To qualify to compete in the talent show, Troop Zero must first obtain one troop badge each. As they go about earning them, they learn more about themselves and each other. The troop enters the contest, performing an interpretive dance of David Bowie’s "Space Oddity". During the performance, Christmas gets nervous and wets herself, and the rest of the kids join her to make her feel comfortable as the crowd laughs at them, but they carry on with their performance. In the end, they lose when the judges vote for the high-and-mighty Birdie Troop Five. Christmas gracefully accepts defeat and shakes hands with an impressed Mrs. Massey, who makes up with Rayleen.

Later that night, a representative from NASA joins the Troop Zero members during a meteor shower to record their voices to be transmitted into space as well. Hopeful and confident, Christmas wishes that the aliens are happy, that they're taking care of her mom, and that they have the same kind of friends she’s gained from the experience.

==Production==
In February 2018, it was announced Viola Davis had joined the cast of the film, with Bert & Bertie directing from a screenplay by Lucy Alibar. Todd Black produced the film, which Amazon Studios would distribute.

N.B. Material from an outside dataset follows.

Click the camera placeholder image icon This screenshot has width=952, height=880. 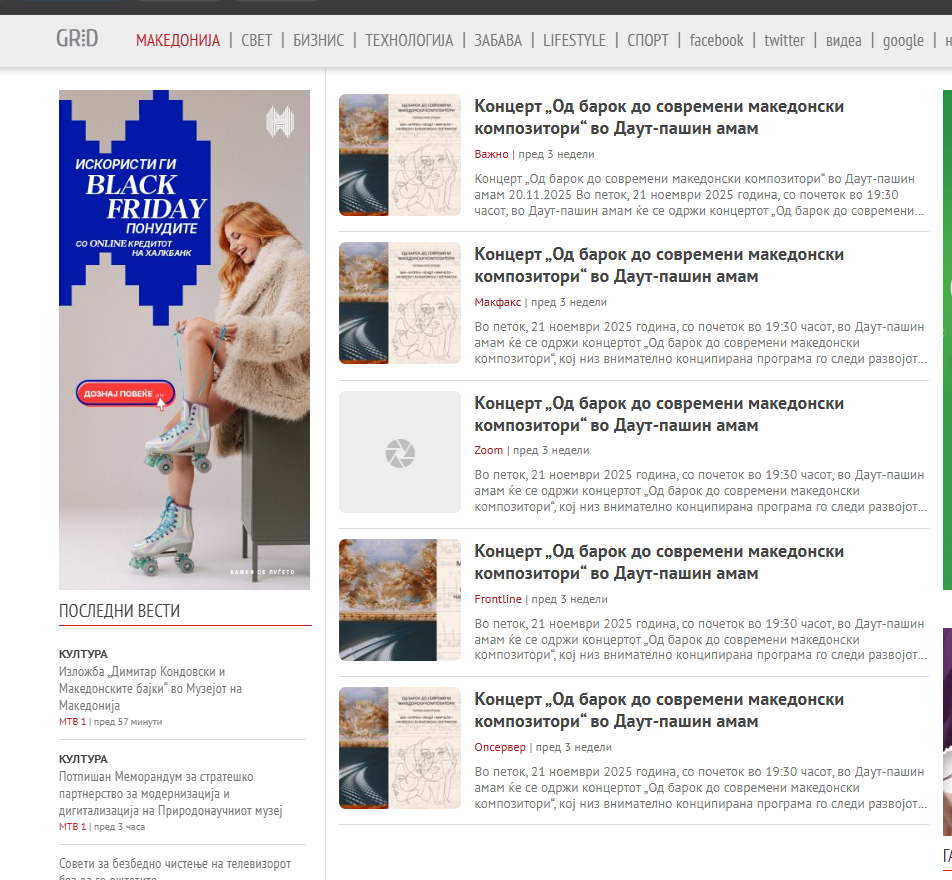[x=400, y=453]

This is the second feature film directed by Bert & Bertie, who have been creating commercials and shorts together since they met on a project in 2005.

In March 2018, Mckenna Grace joined the cast of the film. In April 2018, Allison Janney and Jim Gaffigan joined the cast. In May 2018, Mike Epps, Charlie Shotwell and Edi Patterson joined the cast. In June 2018, Johanna Colón, Ashley Brooke, Milan Ray, Bella Higginbotham, and Kai Ture' joined the cast of the film. Troop Zero marks the second film together for Janney and Grace, who co-starred in the 2017 biopic I, Tonya. This is also the second film featuring Allison Janney and Viola Davis, who co-starred in the 2011 film The Help.

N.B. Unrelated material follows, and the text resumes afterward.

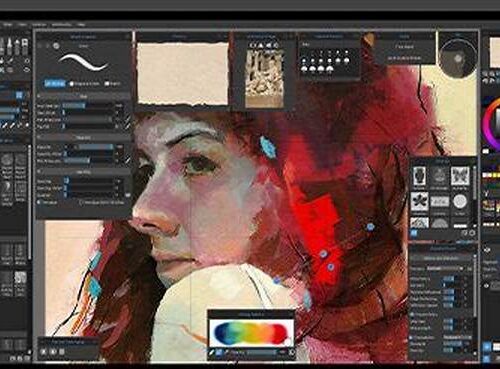Viewport: 500px width, 369px height.
Task: Collapse the second brush creator section
Action: 83,137
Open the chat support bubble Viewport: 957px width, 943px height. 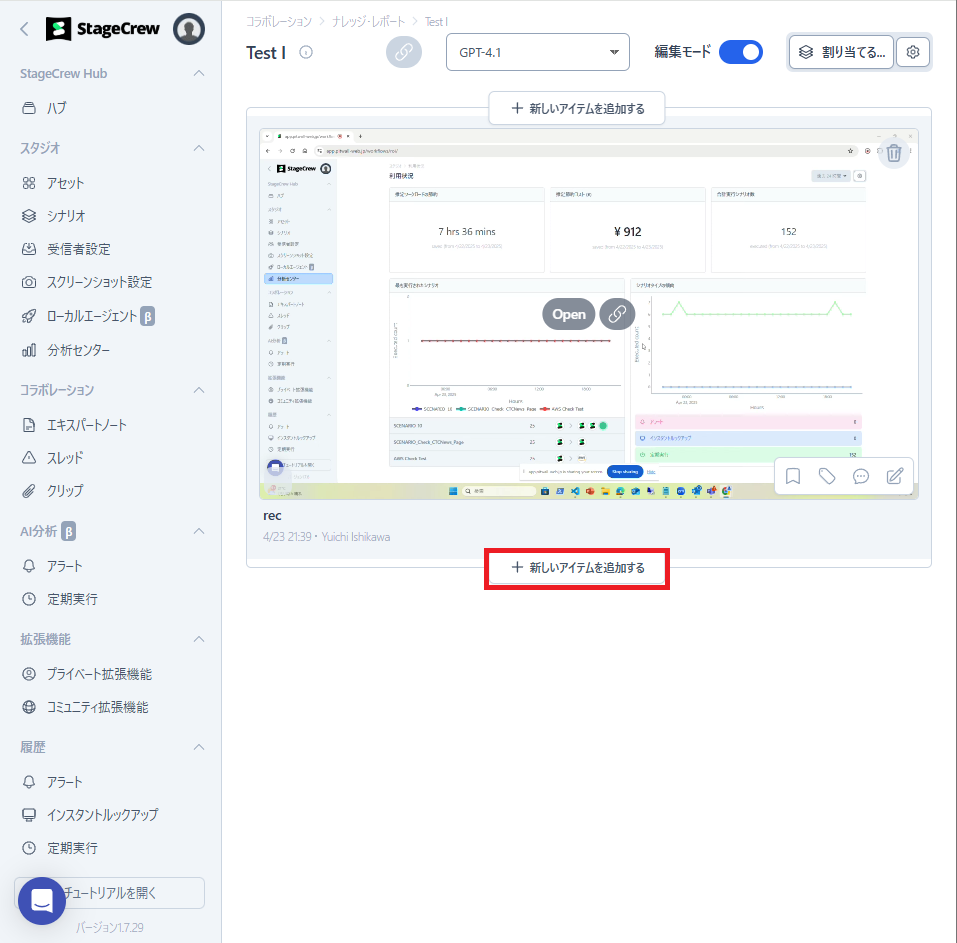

The musical score for the film is by long time Bert & Bertie collaborator composer Rob Lord who has scored all the directors' projects to date.

===Filming===
Principal photography began in May 2018 at Fairview-Riverside State Park in Madisonville, Louisiana, with additional photography completed in Luling, Louisiana.

==Release==
It had its world premiere at the Sundance Film Festival on February 1, 2019. This was the first feature film from Amazon Studios to be released as streaming-only, on the Amazon Prime Video service, on January 17, 2020.

==Reception==
=== Critical response ===
On Rotten Tomatoes, the film holds approval rating based on reviews, with an average rating of , with the consensus "Thanks to a charming cast and infectious energy, Troop Zero is more than the sum of its instantly familiar parts." On Metacritic it has a score of 58% based on reviews from 12 critics, indicating "mixed or average reviews".

Richard Roeper of the Chicago Sun-Times wrote: "Troop Zero is so sugary you’d get a cavity if you bit into it — but it’s also a cozy, satisfying and inspirational underdog tale, featuring a wonderful performance by Mckenna Grace."
John DeFore of The Hollywood Reporter praised performance of Viola Davis, "Davis isn't given a very satisfying backstory to work with, but when has she needed one? The actress strikes a satisfying balance between reluctance and protectiveness. Gaffigan and Janney offer just what their parts in the story need, but Davis keeps it all on the rails."